**Exercise requirements**: Copy out the lines verbatim, from the one containing "Image resolution: width=560" through the one containing "coord(384,14)", including both.

**Given data**:
—————

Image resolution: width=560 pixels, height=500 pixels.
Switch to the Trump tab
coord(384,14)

—————

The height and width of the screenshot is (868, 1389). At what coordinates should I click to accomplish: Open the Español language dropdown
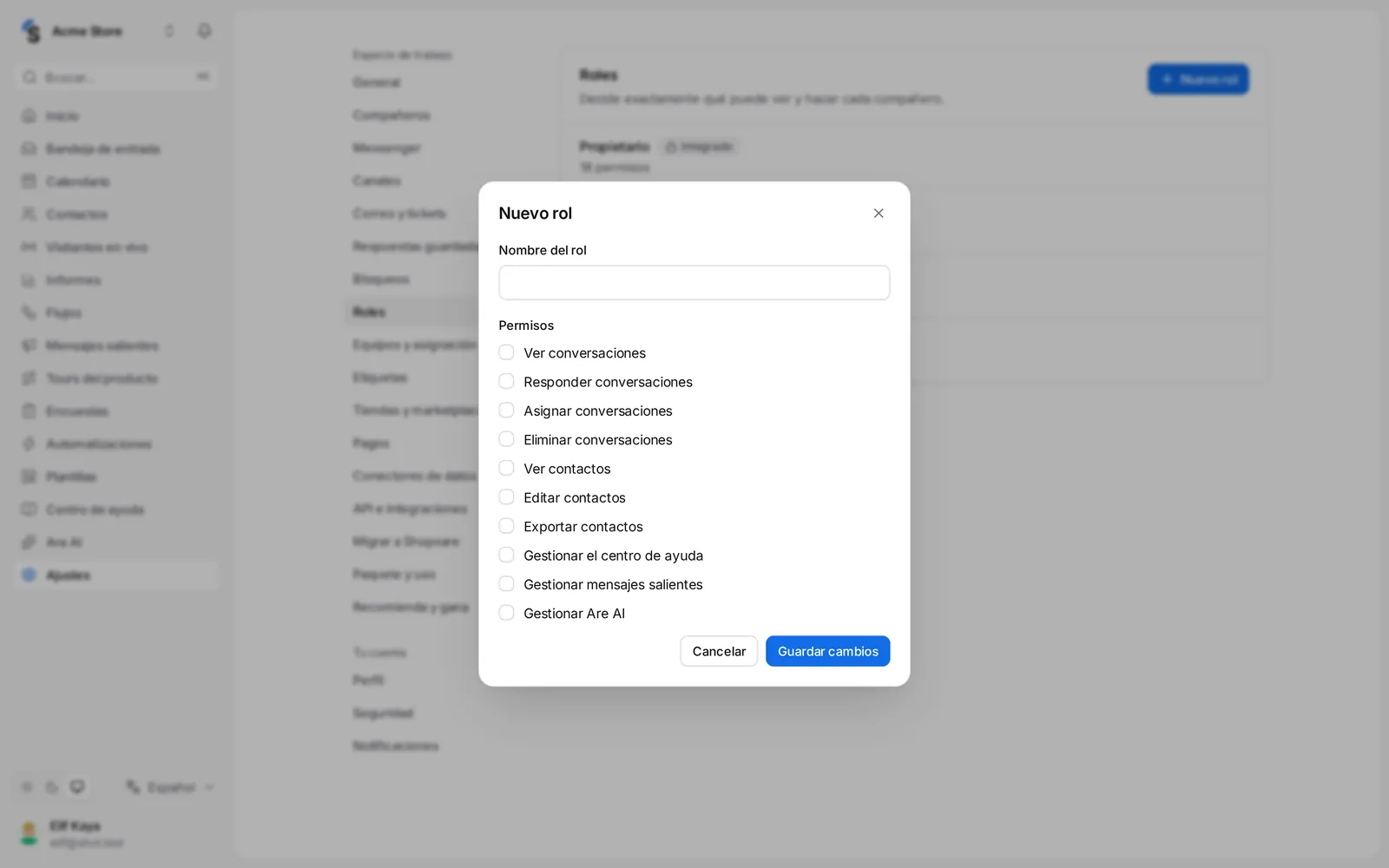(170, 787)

—————

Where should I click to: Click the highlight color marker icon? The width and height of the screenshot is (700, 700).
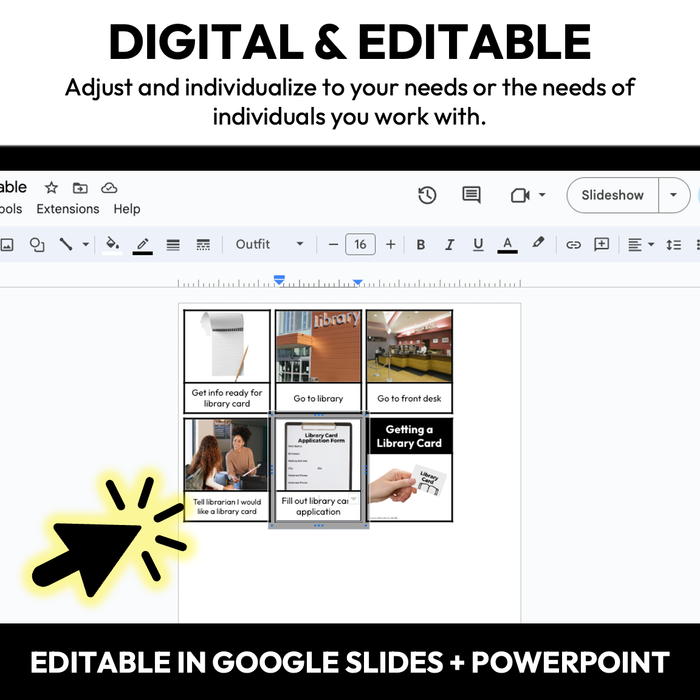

—————

**Answer**:
Image resolution: width=560 pixels, height=500 pixels.
Switch to the Trump tab
coord(384,14)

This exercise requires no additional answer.